* WORK TO BE COMPLETED: Reproduce exactly, and exclusively, the lines from the line containing "Given: Click the Filter Rows input field" through the final line of the listing below.

----- RECORDS -----

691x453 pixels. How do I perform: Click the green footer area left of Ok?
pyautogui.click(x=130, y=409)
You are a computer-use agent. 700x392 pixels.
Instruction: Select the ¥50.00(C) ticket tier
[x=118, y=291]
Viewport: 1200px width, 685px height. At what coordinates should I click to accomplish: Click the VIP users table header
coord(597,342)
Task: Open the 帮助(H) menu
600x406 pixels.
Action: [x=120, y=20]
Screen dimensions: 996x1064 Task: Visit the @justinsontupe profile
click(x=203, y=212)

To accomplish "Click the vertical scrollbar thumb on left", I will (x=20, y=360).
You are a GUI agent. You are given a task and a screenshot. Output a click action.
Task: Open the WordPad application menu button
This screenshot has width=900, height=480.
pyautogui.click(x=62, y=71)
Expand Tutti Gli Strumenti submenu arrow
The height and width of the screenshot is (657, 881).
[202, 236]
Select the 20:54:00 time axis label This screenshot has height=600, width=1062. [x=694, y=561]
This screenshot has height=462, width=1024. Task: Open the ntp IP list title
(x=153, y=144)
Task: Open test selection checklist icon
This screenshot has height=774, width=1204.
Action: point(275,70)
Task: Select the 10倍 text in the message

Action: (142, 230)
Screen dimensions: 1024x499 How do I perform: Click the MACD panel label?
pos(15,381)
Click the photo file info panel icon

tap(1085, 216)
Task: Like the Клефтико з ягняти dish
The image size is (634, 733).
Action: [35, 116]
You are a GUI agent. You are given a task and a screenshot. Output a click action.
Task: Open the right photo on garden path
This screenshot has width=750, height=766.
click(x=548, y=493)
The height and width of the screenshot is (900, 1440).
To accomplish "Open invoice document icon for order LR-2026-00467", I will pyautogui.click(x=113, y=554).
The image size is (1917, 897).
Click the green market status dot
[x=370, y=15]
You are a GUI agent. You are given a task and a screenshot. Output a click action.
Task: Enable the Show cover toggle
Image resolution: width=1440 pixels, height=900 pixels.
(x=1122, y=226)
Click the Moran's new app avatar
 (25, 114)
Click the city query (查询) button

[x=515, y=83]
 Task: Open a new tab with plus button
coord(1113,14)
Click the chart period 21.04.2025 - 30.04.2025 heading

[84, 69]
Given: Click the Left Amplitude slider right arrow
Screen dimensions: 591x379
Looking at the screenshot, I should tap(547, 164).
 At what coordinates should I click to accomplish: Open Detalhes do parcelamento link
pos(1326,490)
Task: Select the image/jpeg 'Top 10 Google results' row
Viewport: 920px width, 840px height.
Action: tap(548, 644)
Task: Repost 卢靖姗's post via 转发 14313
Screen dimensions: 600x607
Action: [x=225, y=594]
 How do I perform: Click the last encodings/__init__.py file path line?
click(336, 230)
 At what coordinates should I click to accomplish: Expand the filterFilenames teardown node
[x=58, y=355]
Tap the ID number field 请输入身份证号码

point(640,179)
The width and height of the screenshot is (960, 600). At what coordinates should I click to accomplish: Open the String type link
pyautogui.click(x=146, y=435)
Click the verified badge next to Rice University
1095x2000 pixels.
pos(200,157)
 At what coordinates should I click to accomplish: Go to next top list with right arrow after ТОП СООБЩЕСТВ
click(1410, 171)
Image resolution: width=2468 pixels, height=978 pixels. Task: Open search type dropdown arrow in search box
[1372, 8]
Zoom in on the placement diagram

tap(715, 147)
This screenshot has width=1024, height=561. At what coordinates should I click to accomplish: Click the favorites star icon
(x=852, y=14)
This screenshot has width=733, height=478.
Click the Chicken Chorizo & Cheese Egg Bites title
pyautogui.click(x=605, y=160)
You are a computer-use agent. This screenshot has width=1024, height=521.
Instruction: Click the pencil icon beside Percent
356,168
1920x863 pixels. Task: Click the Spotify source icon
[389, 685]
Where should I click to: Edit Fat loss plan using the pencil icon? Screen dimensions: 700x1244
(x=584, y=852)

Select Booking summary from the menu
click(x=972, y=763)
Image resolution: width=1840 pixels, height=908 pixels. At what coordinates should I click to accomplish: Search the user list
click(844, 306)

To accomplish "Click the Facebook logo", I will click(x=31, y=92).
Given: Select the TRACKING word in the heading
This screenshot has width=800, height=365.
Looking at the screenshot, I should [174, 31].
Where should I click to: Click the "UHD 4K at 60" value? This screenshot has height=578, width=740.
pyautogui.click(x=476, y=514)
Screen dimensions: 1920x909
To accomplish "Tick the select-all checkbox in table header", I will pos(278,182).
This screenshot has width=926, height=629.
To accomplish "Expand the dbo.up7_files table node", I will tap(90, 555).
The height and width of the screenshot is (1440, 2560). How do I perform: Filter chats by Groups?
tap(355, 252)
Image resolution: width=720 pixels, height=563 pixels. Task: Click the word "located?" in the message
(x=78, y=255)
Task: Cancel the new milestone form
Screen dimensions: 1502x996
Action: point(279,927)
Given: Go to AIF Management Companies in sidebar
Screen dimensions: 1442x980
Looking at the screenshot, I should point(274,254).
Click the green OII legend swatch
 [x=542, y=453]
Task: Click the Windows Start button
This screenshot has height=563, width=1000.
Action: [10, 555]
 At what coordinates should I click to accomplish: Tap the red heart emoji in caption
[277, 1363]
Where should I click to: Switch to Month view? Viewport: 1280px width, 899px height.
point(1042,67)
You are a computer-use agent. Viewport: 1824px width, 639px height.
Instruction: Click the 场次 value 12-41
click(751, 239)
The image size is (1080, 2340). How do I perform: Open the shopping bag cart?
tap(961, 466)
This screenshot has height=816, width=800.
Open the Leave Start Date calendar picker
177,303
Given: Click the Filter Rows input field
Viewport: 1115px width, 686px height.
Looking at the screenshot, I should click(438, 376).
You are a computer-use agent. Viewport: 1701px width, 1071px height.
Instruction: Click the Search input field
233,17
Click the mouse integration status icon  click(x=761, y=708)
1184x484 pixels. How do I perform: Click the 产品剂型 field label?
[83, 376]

-----

* RESPONSE AREA:
Given: Click the Filter Rows input field
Viewport: 1115px width, 686px height.
Looking at the screenshot, I should click(438, 376).
You are a computer-use agent. Viewport: 1701px width, 1071px height.
Instruction: Click the Search input field
233,17
Click the mouse integration status icon  click(x=761, y=708)
1184x484 pixels. How do I perform: Click the 产品剂型 field label?
[83, 376]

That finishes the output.